Poker Report: Monday $40 at the Bike

After a rough couple of weeks of illness and mostly-recovery, I took a day to play in the $40 No-Limit Hold'em tournament at my usual club. Roughly 18 players, which is exactly the right size for their live tournaments on weekdays. They probably won't run much past midnight, and the prize pool is decent.

At the end, I ended up taking second after several rough patches. I would have had a serious shot at first, but I blew that pretty hard.

Awesome Opening

Over the weekend I played some casual dealer's-choice games with my Dad and brother, and lost about ten dollars in assorted change. I have never been that card dead. I couldn't get good starting hands and when I did, I couldn't improve to save my life. Luckily that streak did not hold over to the tournament, beacuse I caught pocket aces twice in the first hour. Both times I raised 3x the big blind, and both times I was called by three other folks. Both made it to the river, one made it to showdown. Both held up. It's great to have a little padding early on!

Whoops

In the second hour, my top two-pair ran into someone's small-pocket-pair-turned-full-house which nobody saw coming. That took away a good chunk of my stack. I was down to about $6k, a $5k chip and a handful of $100s. There's a big psychological blow when your chip stack physically becomes that small, and I had to calm myself down and do the M-calculations in my head to convince myself I wasn't dead yet.

Back up

A few more bad hands really did put me well below the average. I woke up with pocket jacks and one of the medium stacks took a big hit trying to take me out, which put me roughly around the average. I don't remember the specific hand, but I later ended up knocking out the 11th player, and the club decided to form the final table with ten players.

Final table fun

At the final table, I'm not the big stack by far, but I'm probably average. The small stacks are going to get picked on and the few big stacks probably don't want to tangle with one another, so I figure if I just play a little tighter against the big stacks then I'm probably safe.

One gentleman, whose name I can't recall but was in construction and property in the 60s, was the overwhelming big stack. This guy just couldn't lose a hand, or if he thought he was going to he bailed quick. Tight, solid player, who has the chips to bully players around but does so infrequently enough that you can't tell.

I end up taking a few hits on some bad hands against Mr. Construction (and various other players who shoved on my 3-bets when I couldn't call), and took a bit of a dip. I swung back up big when a medium stack with roughly the same amount I had -- around $20k at $800/$1600 with a $300 ante -- pushed all in and I called. Ten-Jack vs. King-Queen, flop King Queen Blank which had me reaching for my jacket, but the turn 9 gave me a King-high straight. Don't let anyone lie to you kids, tournament poker requires a little luck at the right times.

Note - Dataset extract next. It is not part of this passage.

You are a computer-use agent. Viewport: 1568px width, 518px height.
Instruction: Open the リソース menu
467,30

Now we're three-handed with one short stack, one medium stack, and Mr. Construction with probably 70% of the chips in play. The prize pool apparently didn't bother him; he'd been calling for an even split of the money since we were six-handed. It sounded to me like he was tired and just wanted to be at home. In addition, every time I make it this far I always end up taking a deal, so I was determined to play it down. At this point I'm already making money on the tournament.

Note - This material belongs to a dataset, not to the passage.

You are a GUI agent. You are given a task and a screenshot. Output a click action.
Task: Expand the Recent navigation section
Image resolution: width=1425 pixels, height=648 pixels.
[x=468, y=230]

Mr. Construction sends our short-stack packing, and it's just me and him, him with a gigantic lead.

He offers an even split deal, which I refuse.

First hand I pick up King Ten suited. I figure I have to get my chip stack up quickly or he'll just bully me out of every hand. I shove. He insta-calls with pocket queens. Seriously, I've never seen someone with so many good starting hands. They hold up, and we're done.

Lessons learned

At several points my stack was devestated. I was either the short stack, or I thought I was close. My M told me that I wasn't in the red zone yet, so keeping my head and slowly building my stack back up was a win. Figuring out whose blinds I could steal or who would fold to a solid continuation bet was critical to staying alive, as was avoiding aggressive players who would just put me to a decision immediately. Normally I'd just pick a decent spot to shove and see what happens, but I think I did pretty well at not spewing off my chips when the going got tough.

However, I completely blew heads-up.

Taking the deal would have been the +$EV move -- over the long run, I stand to win more money by taking the deal there than I do by playing it out. I think it's important to notice that even though it doesn't affect my decision.

Shoving KTs was a mistake. A huge mistake. If my plan is to play the tired older gentleman down, making big moves like that isn't the way to do it. I could have easily made a solid raise and gotten away from that hand later, but I didn't give myself that chance. As the shorter stack I wanted to avoid all-in confrontations unless I was sure I had it. Why the hell I decided to shove there, I'll never know. Maybe I was tired. Maybe I sincerely thought he'd fold. Whatever the case that was a poor move.

Aside from my disastrous closing, I'm happy with the way I played. I exploited my good hands and got lucky when I needed to get lucky. If only all my tournaments were like that.